Task prompt:
Your reply should be made up of every line in the records below that holds the string "label".

Exercise input:

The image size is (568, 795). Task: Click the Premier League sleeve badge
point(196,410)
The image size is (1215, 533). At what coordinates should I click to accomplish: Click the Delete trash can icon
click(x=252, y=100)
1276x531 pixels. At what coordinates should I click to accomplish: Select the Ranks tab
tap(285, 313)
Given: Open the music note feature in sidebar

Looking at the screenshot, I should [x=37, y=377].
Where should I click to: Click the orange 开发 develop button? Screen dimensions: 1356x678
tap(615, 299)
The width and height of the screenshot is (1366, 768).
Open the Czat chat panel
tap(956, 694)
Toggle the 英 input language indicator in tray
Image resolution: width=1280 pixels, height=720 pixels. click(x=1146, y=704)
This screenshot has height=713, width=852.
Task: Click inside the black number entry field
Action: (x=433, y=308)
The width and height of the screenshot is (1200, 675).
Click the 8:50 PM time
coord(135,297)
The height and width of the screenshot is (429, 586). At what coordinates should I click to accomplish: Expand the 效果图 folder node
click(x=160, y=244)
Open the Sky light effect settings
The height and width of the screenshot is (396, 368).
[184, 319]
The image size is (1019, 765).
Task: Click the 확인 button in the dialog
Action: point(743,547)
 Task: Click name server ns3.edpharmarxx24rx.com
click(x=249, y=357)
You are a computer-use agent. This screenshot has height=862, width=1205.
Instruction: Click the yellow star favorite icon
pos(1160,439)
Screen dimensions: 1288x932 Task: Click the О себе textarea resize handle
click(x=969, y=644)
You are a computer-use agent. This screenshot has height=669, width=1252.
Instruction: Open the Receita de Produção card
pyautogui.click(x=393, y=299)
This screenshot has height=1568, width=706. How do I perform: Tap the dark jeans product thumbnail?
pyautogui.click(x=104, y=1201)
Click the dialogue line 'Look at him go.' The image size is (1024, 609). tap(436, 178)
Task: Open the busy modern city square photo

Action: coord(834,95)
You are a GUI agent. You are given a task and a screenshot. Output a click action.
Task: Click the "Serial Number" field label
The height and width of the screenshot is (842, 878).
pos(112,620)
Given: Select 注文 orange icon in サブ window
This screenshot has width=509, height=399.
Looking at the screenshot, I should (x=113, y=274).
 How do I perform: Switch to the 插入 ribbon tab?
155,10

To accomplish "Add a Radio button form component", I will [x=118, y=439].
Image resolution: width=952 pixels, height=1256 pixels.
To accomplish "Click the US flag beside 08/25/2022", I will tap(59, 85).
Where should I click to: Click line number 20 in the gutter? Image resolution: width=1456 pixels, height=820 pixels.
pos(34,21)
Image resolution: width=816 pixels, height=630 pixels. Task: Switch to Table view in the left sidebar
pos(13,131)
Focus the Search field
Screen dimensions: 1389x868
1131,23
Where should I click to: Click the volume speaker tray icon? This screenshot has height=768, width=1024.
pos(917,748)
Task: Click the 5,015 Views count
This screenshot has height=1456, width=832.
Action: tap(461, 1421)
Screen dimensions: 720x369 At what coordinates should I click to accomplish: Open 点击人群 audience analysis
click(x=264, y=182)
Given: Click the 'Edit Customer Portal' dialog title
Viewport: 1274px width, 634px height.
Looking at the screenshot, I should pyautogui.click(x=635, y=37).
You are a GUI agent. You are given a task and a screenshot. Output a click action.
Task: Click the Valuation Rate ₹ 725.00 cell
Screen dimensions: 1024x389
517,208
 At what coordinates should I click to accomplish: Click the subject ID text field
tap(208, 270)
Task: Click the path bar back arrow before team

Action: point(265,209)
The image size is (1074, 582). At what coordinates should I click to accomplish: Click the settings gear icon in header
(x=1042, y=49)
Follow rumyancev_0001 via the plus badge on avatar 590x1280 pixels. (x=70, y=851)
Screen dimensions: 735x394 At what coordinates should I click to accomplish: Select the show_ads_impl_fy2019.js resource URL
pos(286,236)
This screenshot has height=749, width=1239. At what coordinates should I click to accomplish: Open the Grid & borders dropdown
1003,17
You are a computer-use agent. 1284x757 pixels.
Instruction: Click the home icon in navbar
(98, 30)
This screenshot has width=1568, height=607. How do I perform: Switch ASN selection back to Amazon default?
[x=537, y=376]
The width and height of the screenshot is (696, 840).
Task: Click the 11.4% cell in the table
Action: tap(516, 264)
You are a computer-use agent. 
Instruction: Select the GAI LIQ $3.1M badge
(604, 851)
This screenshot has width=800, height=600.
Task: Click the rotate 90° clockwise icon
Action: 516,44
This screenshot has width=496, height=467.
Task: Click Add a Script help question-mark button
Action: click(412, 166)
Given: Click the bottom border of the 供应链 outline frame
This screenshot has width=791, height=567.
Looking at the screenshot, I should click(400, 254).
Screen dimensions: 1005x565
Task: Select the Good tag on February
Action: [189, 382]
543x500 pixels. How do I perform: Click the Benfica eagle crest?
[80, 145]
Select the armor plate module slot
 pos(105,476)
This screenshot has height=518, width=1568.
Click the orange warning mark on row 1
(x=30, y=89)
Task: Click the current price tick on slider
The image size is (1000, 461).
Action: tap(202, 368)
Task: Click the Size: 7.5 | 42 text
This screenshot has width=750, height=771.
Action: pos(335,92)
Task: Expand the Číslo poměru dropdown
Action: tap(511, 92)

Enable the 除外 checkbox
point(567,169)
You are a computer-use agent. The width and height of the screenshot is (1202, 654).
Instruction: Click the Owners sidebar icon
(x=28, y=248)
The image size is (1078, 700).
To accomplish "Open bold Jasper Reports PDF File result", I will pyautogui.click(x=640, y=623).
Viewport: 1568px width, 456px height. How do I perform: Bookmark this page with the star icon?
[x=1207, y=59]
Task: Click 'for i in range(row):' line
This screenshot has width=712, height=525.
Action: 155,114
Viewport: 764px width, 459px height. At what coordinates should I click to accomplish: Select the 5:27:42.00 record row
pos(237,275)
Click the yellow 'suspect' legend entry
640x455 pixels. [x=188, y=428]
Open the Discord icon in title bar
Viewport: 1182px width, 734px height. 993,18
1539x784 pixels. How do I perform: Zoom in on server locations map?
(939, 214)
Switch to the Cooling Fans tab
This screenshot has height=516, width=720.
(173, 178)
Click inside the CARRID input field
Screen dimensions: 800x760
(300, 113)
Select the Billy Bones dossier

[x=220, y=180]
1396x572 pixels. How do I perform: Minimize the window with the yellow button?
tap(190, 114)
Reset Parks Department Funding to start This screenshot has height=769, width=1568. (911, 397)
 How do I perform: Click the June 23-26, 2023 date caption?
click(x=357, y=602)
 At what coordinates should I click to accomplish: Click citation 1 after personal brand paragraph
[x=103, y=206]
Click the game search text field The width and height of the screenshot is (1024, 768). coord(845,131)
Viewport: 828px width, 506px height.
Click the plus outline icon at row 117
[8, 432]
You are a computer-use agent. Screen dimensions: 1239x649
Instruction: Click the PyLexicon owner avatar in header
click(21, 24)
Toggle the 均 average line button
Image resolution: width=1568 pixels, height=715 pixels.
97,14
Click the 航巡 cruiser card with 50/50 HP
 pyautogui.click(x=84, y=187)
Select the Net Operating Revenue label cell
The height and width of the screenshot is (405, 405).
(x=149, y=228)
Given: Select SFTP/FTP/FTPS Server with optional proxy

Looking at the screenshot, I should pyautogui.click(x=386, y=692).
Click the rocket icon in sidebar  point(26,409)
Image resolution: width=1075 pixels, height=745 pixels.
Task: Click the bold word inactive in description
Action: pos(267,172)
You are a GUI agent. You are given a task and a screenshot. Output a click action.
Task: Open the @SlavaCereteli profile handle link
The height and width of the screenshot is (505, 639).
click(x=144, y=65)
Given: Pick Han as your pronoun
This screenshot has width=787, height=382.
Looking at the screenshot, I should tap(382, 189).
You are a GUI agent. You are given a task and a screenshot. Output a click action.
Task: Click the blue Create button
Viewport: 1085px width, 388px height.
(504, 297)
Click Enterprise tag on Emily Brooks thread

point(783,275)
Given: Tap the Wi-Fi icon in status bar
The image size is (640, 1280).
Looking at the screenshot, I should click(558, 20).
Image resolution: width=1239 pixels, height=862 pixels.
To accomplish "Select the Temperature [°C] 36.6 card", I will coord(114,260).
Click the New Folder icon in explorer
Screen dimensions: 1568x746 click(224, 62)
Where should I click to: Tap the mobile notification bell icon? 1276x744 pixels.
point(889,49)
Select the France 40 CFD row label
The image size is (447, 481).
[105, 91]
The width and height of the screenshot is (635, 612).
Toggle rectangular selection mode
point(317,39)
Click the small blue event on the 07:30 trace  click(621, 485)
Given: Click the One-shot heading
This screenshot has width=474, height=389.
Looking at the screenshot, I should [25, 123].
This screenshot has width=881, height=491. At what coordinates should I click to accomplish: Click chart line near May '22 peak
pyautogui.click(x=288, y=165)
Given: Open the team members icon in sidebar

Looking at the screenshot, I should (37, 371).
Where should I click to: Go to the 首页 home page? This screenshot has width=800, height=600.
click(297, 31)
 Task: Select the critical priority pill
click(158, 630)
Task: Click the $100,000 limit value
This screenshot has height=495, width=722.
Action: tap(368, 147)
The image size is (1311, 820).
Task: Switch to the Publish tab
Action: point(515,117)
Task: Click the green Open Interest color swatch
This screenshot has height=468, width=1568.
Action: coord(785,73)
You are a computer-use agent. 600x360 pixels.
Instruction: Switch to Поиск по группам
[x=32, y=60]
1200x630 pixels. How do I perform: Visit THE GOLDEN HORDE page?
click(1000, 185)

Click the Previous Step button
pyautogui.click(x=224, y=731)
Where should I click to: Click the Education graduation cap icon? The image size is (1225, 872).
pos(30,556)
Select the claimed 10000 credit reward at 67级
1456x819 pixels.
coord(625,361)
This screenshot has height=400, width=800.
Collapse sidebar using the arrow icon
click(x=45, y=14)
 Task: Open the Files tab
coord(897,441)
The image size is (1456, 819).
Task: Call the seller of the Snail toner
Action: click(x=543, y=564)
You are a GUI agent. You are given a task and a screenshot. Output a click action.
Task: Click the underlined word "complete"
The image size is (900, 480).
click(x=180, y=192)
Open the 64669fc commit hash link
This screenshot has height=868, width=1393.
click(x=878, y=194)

Solution:
Task: Click the "Serial Number" field label
Select the Net Operating Revenue label cell
Select the France 40 CFD row label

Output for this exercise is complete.